La riduzione delle lavorazioni comporta un forte risparmio di energia fossile, altrettanti risparmi possono derivare dalla riduzione dell’uso dei concimi chimici e dei pesticidi, dall’aumento delle colture azotofissatrici, dal ritorno alle rotazioni. Sì, ma è un agricoltura che produce meno rispondono i difensori d’ufficio del sistema agrindustriale. L’agriusura, come la definisce Massimo Angelini, sembra essere molto produttiva, ma è una produttività drogata: distrugge capitali di fertilità, di acqua pulita, di biodiversità, continua ad attingere alle riserve di energia fossile. L’agriusura distrugge più di quello che produce, solo che il mercato non lo fa vedere. Qualche giorno fa l’Ispra (Ist. sup. per la protezioen dell’ambiente) ha reso pubblico il Rapporto pesticidi 2013 con i dati aggiornati al 2010. La percentuale delle acque contaminate da pesticidi è in aumento e aumenta anche il numero dei principi attivi contaminanti.
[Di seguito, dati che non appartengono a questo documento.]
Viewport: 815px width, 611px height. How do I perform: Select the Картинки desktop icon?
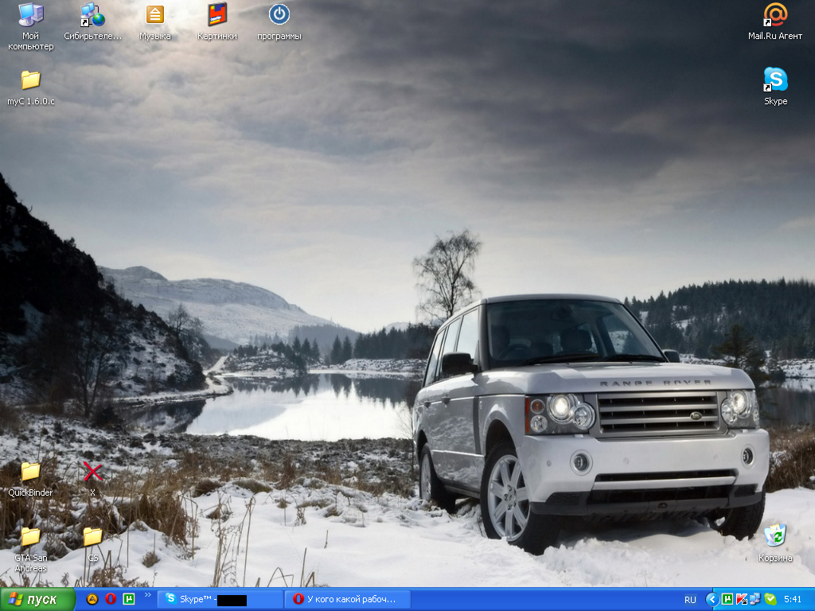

Nella mappa in rosso i punti rossi corrispondono a prelivi di acque superficiali con presenza di pesticidi oltre i limiti massimi di legge. E la mappa dice chiaro che c’è un legame tra mais e contaminazione. Però il mais (la monocoltura maidicola) è responsabile anche di altri danni: erosione, compattamento del suolo, perdita di sostanza organica e di biodiversità. Il sistema agrozootecnico basato sul mais regala anche inquinamento da nitrati e accumulo di metralli pesanti nei terreni (oltre antibiotici e disinfettanti). La pianura padana è una delle aree d’europa dove si concentrano tutti gli impatti che penalizzano l’agricoltura (in larga parte prodotti dall’agricoltura industriale stessa). Altro che premiare i servizi ambientali dell’agricoltura industriale. Sarebbero da far pagare i danni dell’inquinamento da pesticidi e nitrati (oltre alle emisisoni di ammoniaca, ossidi di azoto, ecc.). Un modo che metterebbe in difficoltà l’agriusura e libererebbe gli agricoltori dalla dipendenza sempre più soffocante dal sistema industrial-commerciale-finanziario. Chi finge di difendere l’agricoltura chiedendo sospensive alla direttiva nitrati, mantenendo la vecchia logica della Pac in realtà lavora per interessi opposti a quelli autentici dell’agricoltura.